* **What the exercise asks**:
Using the entries below, copy exactly each line from the line with "You are a GUI" up to and including the line with "The image size is (1344, 896).", with every picture left out.

* **Entries shown**:
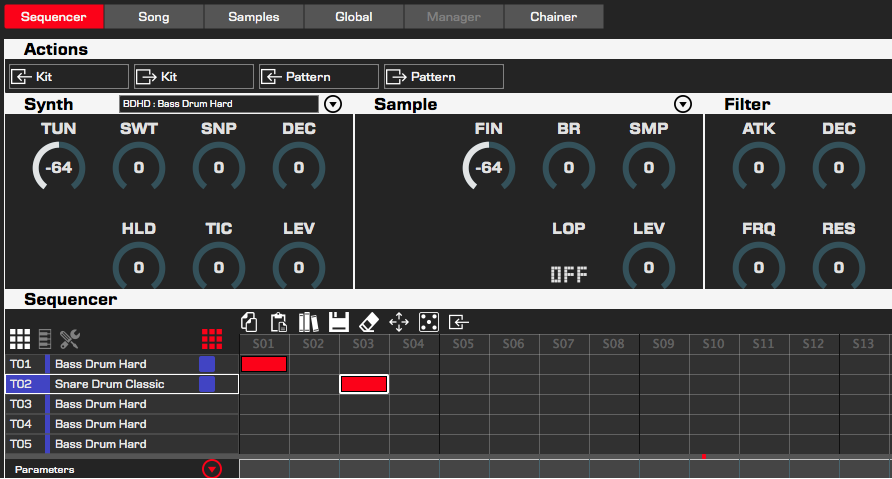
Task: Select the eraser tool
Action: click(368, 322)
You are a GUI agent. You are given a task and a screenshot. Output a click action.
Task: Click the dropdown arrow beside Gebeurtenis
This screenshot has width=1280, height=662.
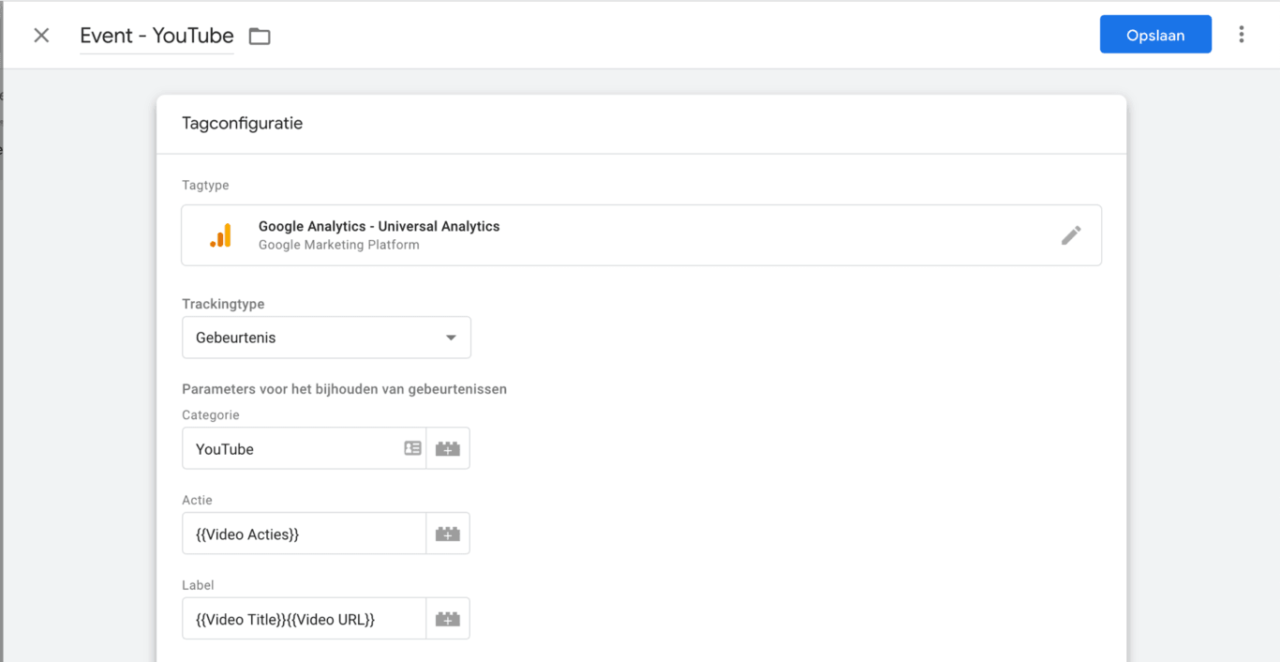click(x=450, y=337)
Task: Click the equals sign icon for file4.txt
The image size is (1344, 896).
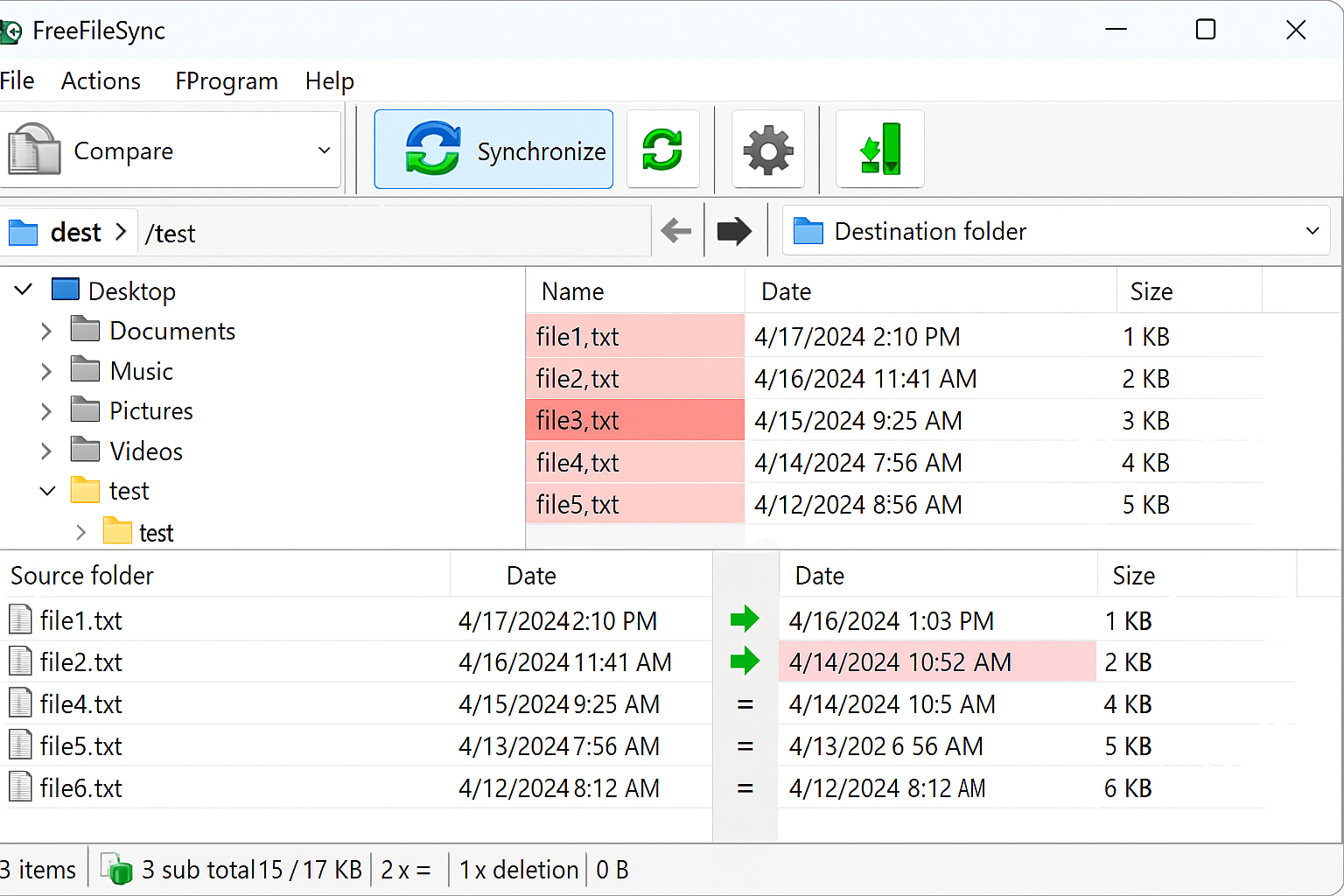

--

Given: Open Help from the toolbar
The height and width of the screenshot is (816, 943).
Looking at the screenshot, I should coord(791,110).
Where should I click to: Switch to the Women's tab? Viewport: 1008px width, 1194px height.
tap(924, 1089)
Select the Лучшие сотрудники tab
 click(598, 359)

* **Your response**:
You are a GUI agent. You are given a task and a screenshot. Output a click action.
Task: Click the dropdown arrow beside Gebeurtenis
This screenshot has width=1280, height=662.
click(x=450, y=337)
Task: Click the equals sign icon for file4.txt
The image size is (1344, 896).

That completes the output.